Un resultado científico nacional desmonta un viejo tabú energético y abre una ruta concreta hacia la soberanía en uno de los sectores más sensibles de la economía.
Cuba ha dado un paso decisivo en su estrategia energética al demostrar que su petróleo pesado —históricamente considerado poco viable para la refinación— puede ser procesado mediante tecnología propia, en un contexto marcado por el recrudecimiento del bloqueo y la persecución de combustibles.
El avance, desarrollado por el Centro de Investigaciones del Petróleo (Ceinpet), adscrito a la Unión Cuba Petróleo (CUPET), se basa en un proceso de termoconversión que permite reducir la viscosidad del crudo sin necesidad de utilizar nafta importada, uno de los insumos más afectados por las restricciones externas.
Presentado en la sesión de abril del Consejo Nacional de Innovación (CNI), el resultado fue calificado por el presidente Miguel Díaz-Canel Bermúdez como la ruptura de un paradigma que limitaba el aprovechamiento de los recursos nacionales.
“Rompimos un criterio, un tabú que había en el país, de que el crudo nacional no se podía refinar”, afirmó el mandatario.
De limitación estructural a oportunidad estratégica
Durante años, el crudo cubano —de alta densidad, viscosidad y contenido de azufre— fue destinado casi exclusivamente a la generación termoeléctrica, ante la falta de tecnologías propias que permitieran su procesamiento más eficiente.
Hoy, ese escenario comienza a cambiar.
La termoconversión desarrollada por científicos cubanos permite transformar ese recurso en una fuente más versátil de energía, reduciendo su viscosidad mediante calentamiento controlado y abriendo la puerta a su uso en diferentes procesos industriales.
Pero el impacto del avance trasciende lo técnico: significa que el país puede depender menos de insumos importados, sortear restricciones externas y ganar margen de maniobra en su política energética.
Planta piloto: primer paso hacia la escalabilidad
Como parte del proyecto, se instalará una planta piloto en la refinería Sergio Soto, en Cabaiguán, Sancti Spíritus, aprovechando las condiciones técnicas y la experiencia acumulada en el procesamiento de crudo nacional.

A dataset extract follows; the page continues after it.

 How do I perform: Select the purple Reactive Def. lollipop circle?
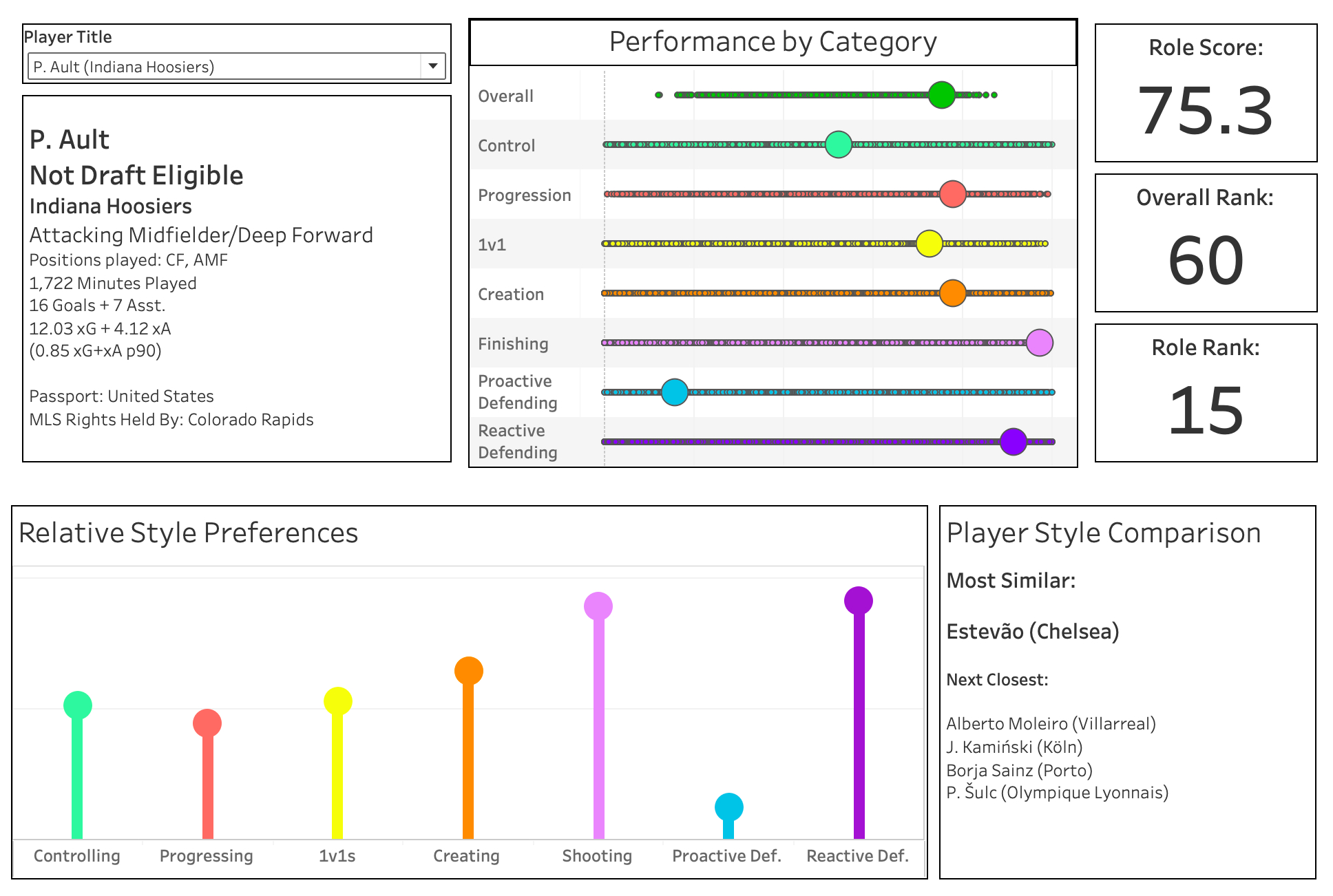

Según explicó el ingeniero Irenaldo Pérez Cardoso, director adjunto de CUPET, esta fase permitirá validar la ingeniería, obtener datos clave y preparar el camino para escalar la tecnología hacia nuevas instalaciones en puntos estratégicos del país.
El programa incluye además una segunda etapa centrada en el desarrollo de catalizadores a partir de lateritas cubanas, con el objetivo de reducir el contenido de azufre del crudo, otro de los principales desafíos del sector.
Innovación frente a la escasez
En paralelo, especialistas de CUPET han desarrollado soluciones para enfrentar la escasez de nafta, agravada por el bloqueo energético.
En la refinería Hermanos Díaz, en Santiago de Cuba, se logró procesar un crudo nacional de menor viscosidad para obtener diésel, nafta y fuel comercializable.
Los resultados fueron concretos: producción de diésel apto para perforación, nafta suficiente para 15 días de operaciones en Varadero y fuel evaluado para su uso en generación eléctrica e industria del níquel.
Estas alternativas, construidas desde la innovación interna, reflejan un cambio de enfoque: buscar respuestas dentro del propio sistema científico-productivo del país.
Ciencia aplicada a la soberanía
En sus conclusiones, Díaz-Canel subrayó que este resultado confirma la capacidad de la ciencia cubana para enfrentar desafíos complejos y ofrecer soluciones estratégicas.
“En el país tenemos capacidad de ciencia, de innovación, de abordar problemas complejos y encontrar soluciones para problemas estratégicos”, afirmó.
El mandatario destacó además el papel de los centros de investigación vinculados al sistema empresarial y la necesidad de fortalecer la formación científica en esos espacios.
Más que petróleo: una señal de rumbo
Lo alcanzado no es solo un avance tecnológico. Es una señal política y económica.
En un escenario de fuertes restricciones externas, Cuba demuestra que puede reconvertir sus propias limitaciones en soluciones, apoyándose en la ciencia, la innovación y el conocimiento acumulado.
La posibilidad de refinar su propio crudo pesado marca un punto de inflexión: menos dependencia, más autonomía y una base más sólida para sostener su sistema energético en condiciones adversas.